Torch compile cache sharing across different GPUs

aerialmyth · November 17, 2025, 8:44pm

Hi, I am trying to use torch.compile cache to compile the model on one GPU and then reuse the compiled model across different GPUs connected to the same node.

For instance, I have compiled a model on GPU0 (rank0) on a 8xH100 machine and then want to make other GPUs on the same node reuse the cache.
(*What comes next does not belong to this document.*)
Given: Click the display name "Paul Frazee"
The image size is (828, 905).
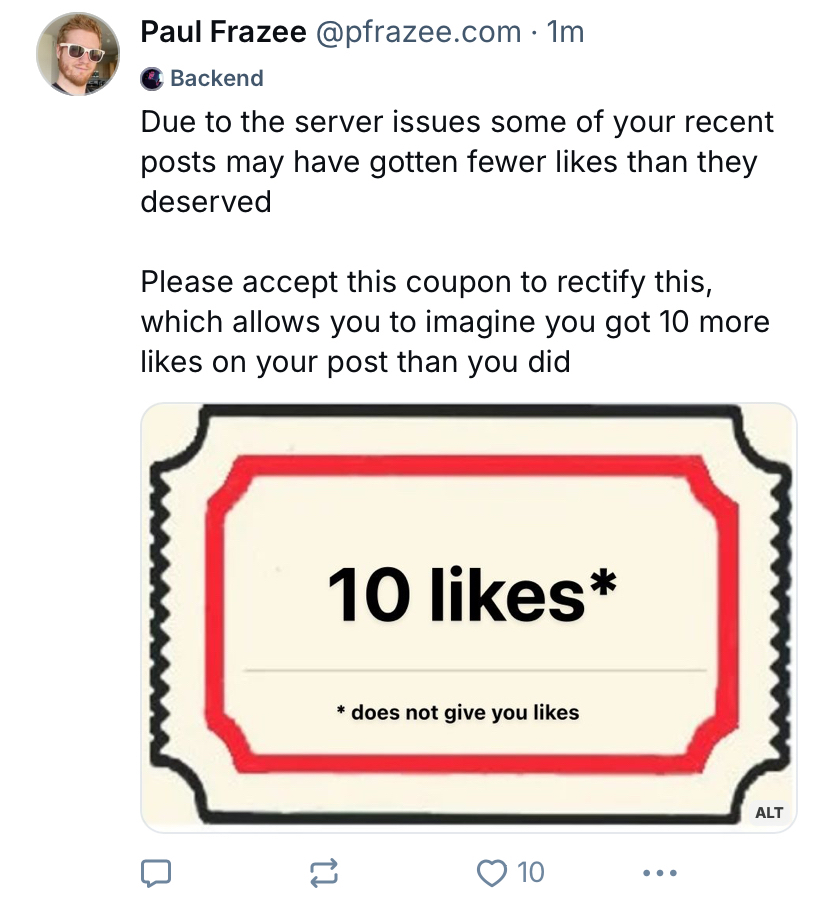Looking at the screenshot, I should 223,32.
This is how my code looks like and it doesn’t seem to work.

    if rank == 0:
        model_full = Model(apply_regional_compilation=False, hidden_size=hidden_size, num_layers=num_layers).to(device)
        full_compiled_model = torch.compile(model_full)

        full_compile_time = compile_only(full_compiled_model, input_tensor, rank, "full")
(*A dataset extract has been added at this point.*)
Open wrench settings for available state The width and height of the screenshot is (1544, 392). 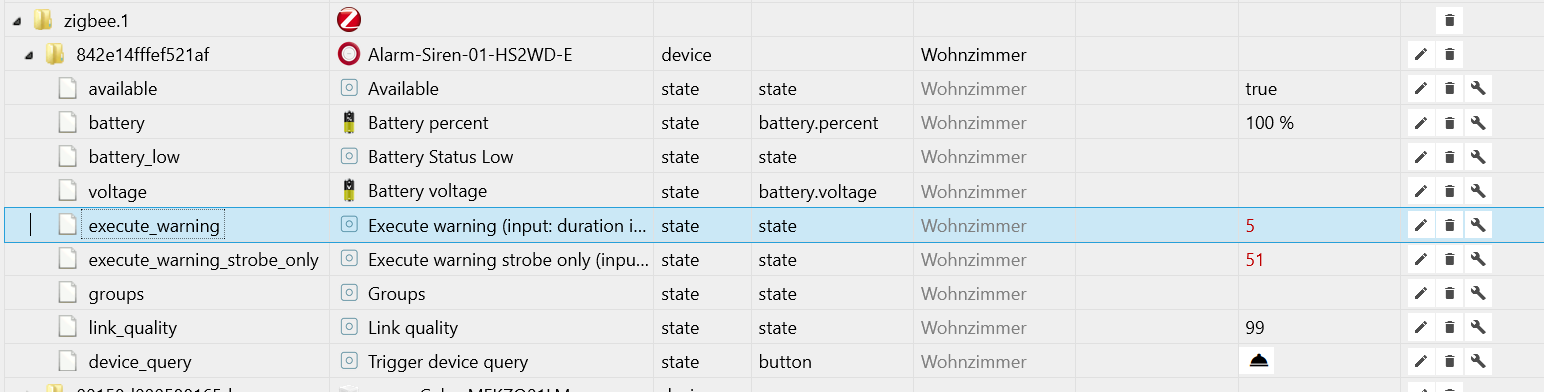pyautogui.click(x=1478, y=89)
        # Warmup (not included in compilation time)
        warmup(full_compiled_model, input_tensor, rank, num_iters=3)

        # Signal other ranks that compilation is complete
        print(f"[Rank {rank}] Full compilation complete, signaling other ranks...")
        artifacts = torch.compiler.save_cache_artifacts()
        assert artifacts is not None
        artifact_bytes, cache_info = artifacts
        print(f"[Rank {rank}] Cache info: {cache_info}")
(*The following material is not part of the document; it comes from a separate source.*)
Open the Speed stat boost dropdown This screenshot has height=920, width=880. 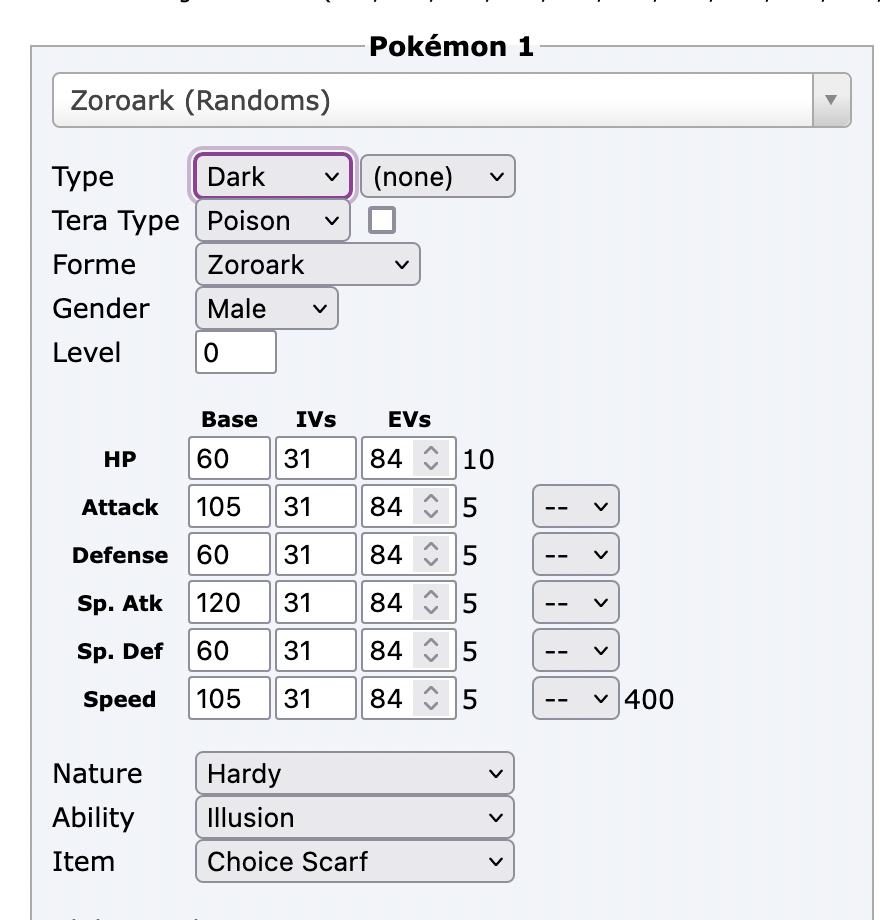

        # Broadcast artifact_bytes from rank 0 to all other ranks
        artifact_bytes_list = [artifact_bytes]
        dist.broadcast_object_list(artifact_bytes_list, src=0)
    else:
        artifact_bytes_list = [None]
        dist.broadcast_object_list(artifact_bytes_list, src=0)
        artifact_bytes = artifact_bytes_list[0]
        torch.compiler.load_cache_artifacts(artifact_bytes)
        model_full = Model(apply_regional_compilation=False, hidden_size=hidden_size, num_layers=num_layers).to(device)
        full_compiled_model = torch.compile(model_full)
        full_compile_time = compile_only(full_compiled_model, input_tensor, rank, "full (FROM CACHE)")
        warmup(full_compiled_model, input_tensor, rank, num_iters=3)
    
    dist.barrier()

I launch the experiment using - export TORCH_LOGS="+torch._inductor.codecache"; torchrun --standalone --nproc_per_node 2 multi_gpu_compile.py

Looking through the logs generated by TORCH_LOGS=+torch._inductor.codecache, I see FX graph has different hashes for each rank and my guess is that’s why every instance of the model on each GPU just goes through the entire compilation process. Is this expected?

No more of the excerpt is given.